■ EXTRACTED TEXT:
★ ★ ★ ★ ★
Hello loyal reader! (Ignore if first visit or you plan on never returning). In the run up to our September open day I was worried. Our dependable dahlias were largely delayed flowering by approximately a month thanks to the nine weeks of drought over summer. Buds are numerous but they certainly didn’t come fast enough for our open day this year, normally they’re guaranteed! However I needn’t have worried as at times like this, the diversity in foliage steps up to bat. And this year leaves are talk of the town, not flowers.
Solenostemon ‘Burgundy Wedding Train’
Most visitors to our garden will point at a plant and say “I never used to like those” because I grow lots of stuff that became unfashionable for some reason. I’m not sure how plants can actually go in and out of fashion, it makes no sense and is usually because they were grown in an ugly way but I digress. I’ve always grown Solenostemon (still wrongly called Coleus) because they’re friggin amazing and this year ‘Burgundy Wedding Train’ has stolen the foliage crown purely because it’s become a sprawling pink and burgundy weird monster.
Solenostemon ‘Pink Chaos’ and ‘Crimson Ruffles’
Solenostemon ‘Pink Chaos’ is usually one of our most talked about plants because it’s such a shocking neon pink and has prime time in our main pots i.e. they can be seen from space and that’s the way I like it. Good for shady spots and also easy from cuttings if you have a heated greenhouse. I find they don’t like the transition from outside to houseplant in our flat.
You can tell the colour scheme in our garden is evolving because until this year I have resisted the beautiful Begonia ‘Benichoma’, it was too light pink. I have caved as you can see and I am glad. There are two colour undercurrents overtaking our garden and transforming it and this lighter pink is one of them. Not too much but I have a worrying feeling it’s making things more sophisticated.
★ ★ ★ ★ ★
■ DATA SUPPLIED:
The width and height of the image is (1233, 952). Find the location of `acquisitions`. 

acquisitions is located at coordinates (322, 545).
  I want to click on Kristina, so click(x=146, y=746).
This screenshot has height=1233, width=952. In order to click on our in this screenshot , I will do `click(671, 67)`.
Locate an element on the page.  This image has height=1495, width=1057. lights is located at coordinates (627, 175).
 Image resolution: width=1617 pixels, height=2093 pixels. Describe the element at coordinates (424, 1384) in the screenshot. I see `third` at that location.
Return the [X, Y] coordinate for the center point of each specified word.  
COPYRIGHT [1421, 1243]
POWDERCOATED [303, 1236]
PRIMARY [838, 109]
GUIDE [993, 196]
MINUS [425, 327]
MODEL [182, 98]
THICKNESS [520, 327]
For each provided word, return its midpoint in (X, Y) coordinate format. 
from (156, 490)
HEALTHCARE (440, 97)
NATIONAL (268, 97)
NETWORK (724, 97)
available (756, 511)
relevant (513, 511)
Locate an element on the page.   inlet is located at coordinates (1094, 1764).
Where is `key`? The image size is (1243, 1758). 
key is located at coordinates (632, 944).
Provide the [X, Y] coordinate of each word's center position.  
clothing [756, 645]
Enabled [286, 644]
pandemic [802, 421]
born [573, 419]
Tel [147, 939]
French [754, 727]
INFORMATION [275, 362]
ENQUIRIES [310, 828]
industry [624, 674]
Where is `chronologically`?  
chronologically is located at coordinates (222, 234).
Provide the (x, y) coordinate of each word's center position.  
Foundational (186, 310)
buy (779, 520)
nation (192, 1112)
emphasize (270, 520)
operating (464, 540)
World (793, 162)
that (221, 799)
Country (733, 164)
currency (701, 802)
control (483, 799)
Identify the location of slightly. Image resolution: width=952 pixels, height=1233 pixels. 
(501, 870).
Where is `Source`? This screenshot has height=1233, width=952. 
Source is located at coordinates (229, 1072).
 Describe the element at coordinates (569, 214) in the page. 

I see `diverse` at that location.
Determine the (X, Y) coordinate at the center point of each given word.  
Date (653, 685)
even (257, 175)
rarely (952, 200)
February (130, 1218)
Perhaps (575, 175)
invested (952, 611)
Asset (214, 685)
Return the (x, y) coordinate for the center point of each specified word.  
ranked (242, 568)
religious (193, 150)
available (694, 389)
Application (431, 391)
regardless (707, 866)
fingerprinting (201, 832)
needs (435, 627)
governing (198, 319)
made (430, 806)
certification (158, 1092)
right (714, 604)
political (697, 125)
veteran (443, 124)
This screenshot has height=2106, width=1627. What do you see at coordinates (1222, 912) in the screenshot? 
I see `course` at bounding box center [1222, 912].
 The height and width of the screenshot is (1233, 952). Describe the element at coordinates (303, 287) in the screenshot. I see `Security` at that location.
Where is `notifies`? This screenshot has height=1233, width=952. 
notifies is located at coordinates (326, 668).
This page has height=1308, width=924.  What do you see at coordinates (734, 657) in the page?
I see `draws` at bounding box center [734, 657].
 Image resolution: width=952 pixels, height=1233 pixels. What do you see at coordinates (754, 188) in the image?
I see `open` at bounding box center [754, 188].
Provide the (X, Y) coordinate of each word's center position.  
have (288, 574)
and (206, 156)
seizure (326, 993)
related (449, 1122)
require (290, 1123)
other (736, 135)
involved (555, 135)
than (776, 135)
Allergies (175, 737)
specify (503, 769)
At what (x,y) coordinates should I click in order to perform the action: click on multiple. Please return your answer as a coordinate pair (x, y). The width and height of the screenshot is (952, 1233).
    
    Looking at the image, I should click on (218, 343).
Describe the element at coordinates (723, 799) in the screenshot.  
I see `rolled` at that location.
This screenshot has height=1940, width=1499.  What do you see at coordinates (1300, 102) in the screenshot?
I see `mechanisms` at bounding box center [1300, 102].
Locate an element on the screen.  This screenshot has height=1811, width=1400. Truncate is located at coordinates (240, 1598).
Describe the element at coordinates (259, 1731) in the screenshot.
★ ★ ★ ★ ★
Duplicate a passage of the garden foliage text, beginning at the words that have "Hello loyal reader!" and stopping after "town, not flowers.".

Hello loyal reader! (Ignore if first visit or you plan on never returning). In the run up to our September open day I was worried. Our dependable dahlias were largely delayed flowering by approximately a month thanks to the nine weeks of drought over summer. Buds are numerous but they certainly didn’t come fast enough for our open day this year, normally they’re guaranteed! However I needn’t have worried as at times like this, the diversity in foliage steps up to bat. And this year leaves are talk of the town, not flowers.